Dominic Raab a annoncé la suspension du traité d’extradition avec la Chine en réaction à la loi controversée sur la sécurité nationale adoptée à Hong Kong, en mai 2020.

Dominic Raab, ministre britannique des affaires étrangères

Le ministre britannique des affaires étrangères, Dominic Raab, a confirmé la décision devant le Parlement le 20 juillet en dépit de la réaction de la Chine évoquant une grave erreur de politique étrangère et des risques de représailles.

«Le gouvernement a décidé de suspendre le traité d’extradition immédiatement et pour une durée indéterminée», a déclaré Dominic Raab, ajoutant que la loi de sécurité nationale promulguée par la Chine remet en causes les principes qui sous-tendent le traité d’extradition.

De son côté, la Chine a mis en garde Londres contre «les conséquences» de la suspension de ce traité d’extradition avec Hong Kong.

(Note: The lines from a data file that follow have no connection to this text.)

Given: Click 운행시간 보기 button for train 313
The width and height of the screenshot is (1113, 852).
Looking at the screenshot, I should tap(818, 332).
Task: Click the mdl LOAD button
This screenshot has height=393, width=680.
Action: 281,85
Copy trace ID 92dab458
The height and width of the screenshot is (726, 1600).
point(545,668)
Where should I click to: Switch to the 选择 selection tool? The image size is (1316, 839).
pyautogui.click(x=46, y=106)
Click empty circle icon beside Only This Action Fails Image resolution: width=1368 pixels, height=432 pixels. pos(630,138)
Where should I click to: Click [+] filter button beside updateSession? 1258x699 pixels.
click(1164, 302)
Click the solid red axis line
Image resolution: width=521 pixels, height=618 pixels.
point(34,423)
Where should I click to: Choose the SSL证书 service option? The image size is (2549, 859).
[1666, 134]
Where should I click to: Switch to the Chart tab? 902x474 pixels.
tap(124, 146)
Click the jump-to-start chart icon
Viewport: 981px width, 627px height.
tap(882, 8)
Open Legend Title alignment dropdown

Cette décision va impacter les relations déjà tendues entre Londres et Beijing, car elle intervient après que le Royaume-Uni a annoncé le bannissement de tous les équipements du groupe chinois Huawei de ses réseaux 5G et que des hommes politiques ont critiqué la Chine pour son traitement des Ouïghour au Xinjiang.

Un communiqué sur le site de l’ambassade chinoise en Grande-Bretagne a protesté contre la suspension du traité et affirmé «que la partie britannique va encore plus loin dans la mauvaise direction».

«La Chine exhorte la partie britannique à cesser immédiatement de s’ingérer dans les affaires de Hong Kong qui sont les affaires intérieures de la Chine», a indiqué la déclaration de l’ambassade de Chine à Londres.

«Le Royaume-Uni en supportera les conséquences s’il insiste pour aller dans la mauvaise voie», a souligné le texte. La suspension du traité d’extradition du Royaume-Uni fait suite à des mesures similaires prises par les Etats-Unis, le Canada et l’Australie.